We witness Ethan's fury unleashed, but it is this type of anger that drives him continuously toward his goal of finding Debbie and killing Scar. It is also the kind of passion and determination, no matter how excessive it may become, that was sometimes required in eliminating a threat from a savage land and in clearing a way for the arrival of civilization. In conquering a wilderness and building a nation, the power of ideals is inherently limited, even fragile, given the resistance of reality. And brutal violence is often required in removing obstacles to progress, or so the Western myth often tells us. Ford's later The Man Who Shot Liberty Valance makes this point even more emphatically.

After his Comanche enemies have been eliminated, Ethan brings Debbie home; he does not, as Martin fears, kill her. It is as if the physical act of picking up Debbie in his arms once again, as he did during his homecoming when she was a little girl, is enough to convince Ethan that he has been wrong in wanting “Debbie” (i.e., her defiled body) dead.16 According to such an interpretation, this is a moral awakening triggered by a nostalgic remembrance that is in turn occasioned by the physical embrace of a specific individual. Ideologies and stereotypes do not matter here as much as direct human contact and the value of a unique person, especially if she is the daughter of a loved one. And Ethan and Marty are, at the end of their long journey together, reconciled.

The final return of Ethan, Martin, and Debbie to a safe homestead must be in memory of Martha. Though hearth and happiness are unattainable by Ethan, he has overcome his hatred, and he acts, finally, out of love. In this sense, Wayne completes the portrait of the classic westerner that was conceived by Harry Carey Sr. and William S. Hart: the “good bad man” who responds to a woman in a way that reforms his character and makes him do what is right, even if it means riding off alone at the end. In the final shot, Ethan turns away from the house, grasping his arm as he steps off the porch—most probably in tribute to silent Western star Harry Carey, who made such a gesture his trademark.17 Ethan turns away from the present into his memories of the past, and most especially his memory of Martha. It is a moment he must hold alone; it cannot be shared. Such reflection covers the deepest emotion, and it almost overpowers Ethan as it does us, for here we have reached the deepest layer of the Western, the sense of what has been lost in the struggle. The search may have helped Ethan find some part of his soul, but he will never recover from all that he has lost as soldier, brother, and lover.
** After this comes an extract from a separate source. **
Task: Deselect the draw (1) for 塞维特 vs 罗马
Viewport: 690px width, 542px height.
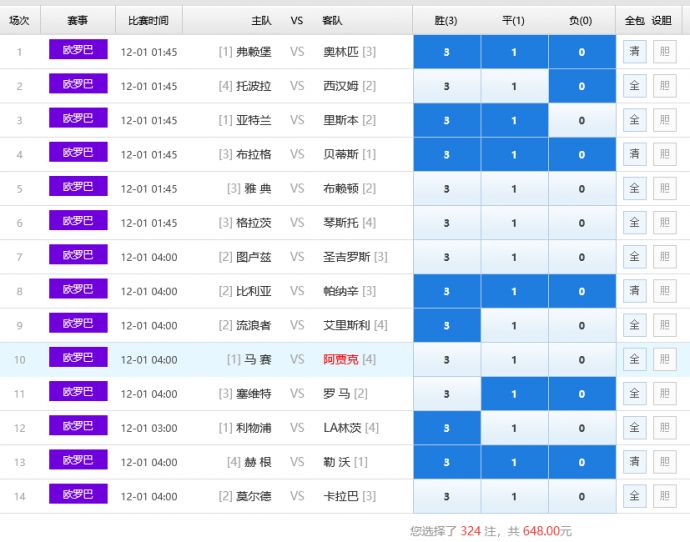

THE MAN WHO SHOT LIBERTY VALANCE

No longer mourn for me when I am dead…
Do not so much as my poor name rehearse,
But let your love even with my life decay,
Lest the wise world should look into your moan
And mock you with me after I am gone.

—William Shakespeare, Sonnet 71

Ford's The Man Who Shot Liberty Valance is perhaps the most meaningful, the most tragic, and the most emotionally powerful of all Western films. It takes on the notions of myth and legend and the theme of nation-building, with all the complexities and contradictions that come with imposing new law on an older and more primitive order. The movie is full of ambivalence and sorrow but leavened with comic villainy and journalistic wit. With Liberty Valance, Ford brought Shakespeare to the screen, as he had begun to do with My Darling Clementine. But unlike many other Ford Westerns, this one is not as visually striking and hardly makes use of any on-location shooting in authentic Western terrain. Most likely Ford meant for us to focus exclusively on the tragedy and its characters and ideas. The action is shot in black and white and set on a small stage, tight and compressed so its protagonists cannot escape into the depth of the landscape.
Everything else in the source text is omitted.